6. Employee-Owner’s Retained Incidents of Ownership. Except as to the Limited Policy Ownership Rights and the Policy Interest specifically granted to Assignee-Owner herein, and except as otherwise provided herein, Employee-Owner retains all incidents of ownership under the Policy (including the right to designate beneficiaries).

 

5


7. Employee-Owner’s Right to Transfer. Employee-Owner will have the right to transfer all or any part of his interest in the Policy and this Agreement and Assignment to any person, entity or trust by execution of a written Assignment delivered to Assignee-Owner and to the Insurance Company. Assignee-Owner’s rights and interests in the Policy shall not be affected by any such transfer.

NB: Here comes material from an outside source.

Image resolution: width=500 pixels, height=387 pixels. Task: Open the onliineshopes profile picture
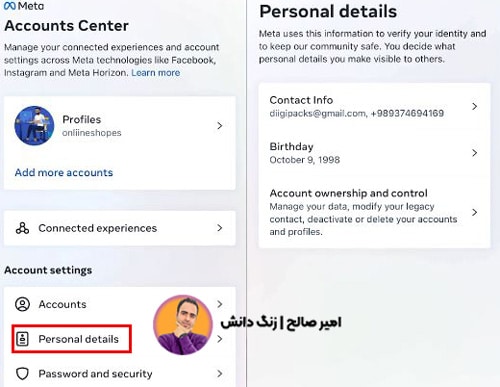tap(34, 126)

8. Termination of Agreement and Assignment. This Agreement (other than the portion of the Agreement that relates to Employee-Owner’s assignment of the Limited Policy Ownership Rights and the Policy Interest to Assignee-Owner) will terminate on the first to occur of the following: (a) the surrender or cancellation of the Policy by Employee-Owner, who will have the sole and exclusive right of surrender or cancellation without Assignee-Owner’s consent, (b) the termination of Employee-Owner’s employment with Assignee-Owner, and (c) the mutual written consent of both parties hereto. On any termination of this Agreement, as provided in the preceding sentence, in a circumstance in which Assignee-Owner is entitled to receive the benefit of its Policy Interest under paragraph 4, Employee-Owner will, within the 30-day period following the event giving rise to the termination, either: (a) surrender the Policy, in which event Assignee-Owner will receive its Policy Interest (as determined under paragraph 5), or (b) pay Assignee-Owner an amount equal to its Policy Interest (as determined under paragraph 5), in which event Assignee-Owner will assign its interest in this Agreement and Assignment, its Limited Policy Ownership Rights, its Policy Interest and any other interest that it

 

6


may have in the Policy to Employee-Owner. If Employee-Owner does not surrender the Policy under (a) of the preceding sentence, or pay Assignee-Owner under (b) of the preceding sentence within the 30-day period giving rise to the termination of this Agreement, as provided in the first sentence of this paragraph 8, Employee-Owner must surrender the Policy. On any termination of this Agreement, as provided in the first sentence of this paragraph 8, in a circumstance in which Assignee-Owner is not entitled to receive the benefit of its Policy Interest under paragraph 4, Employee-Owner will be considered the owner of the Policy and will not be required to take any action with respect to the Policy.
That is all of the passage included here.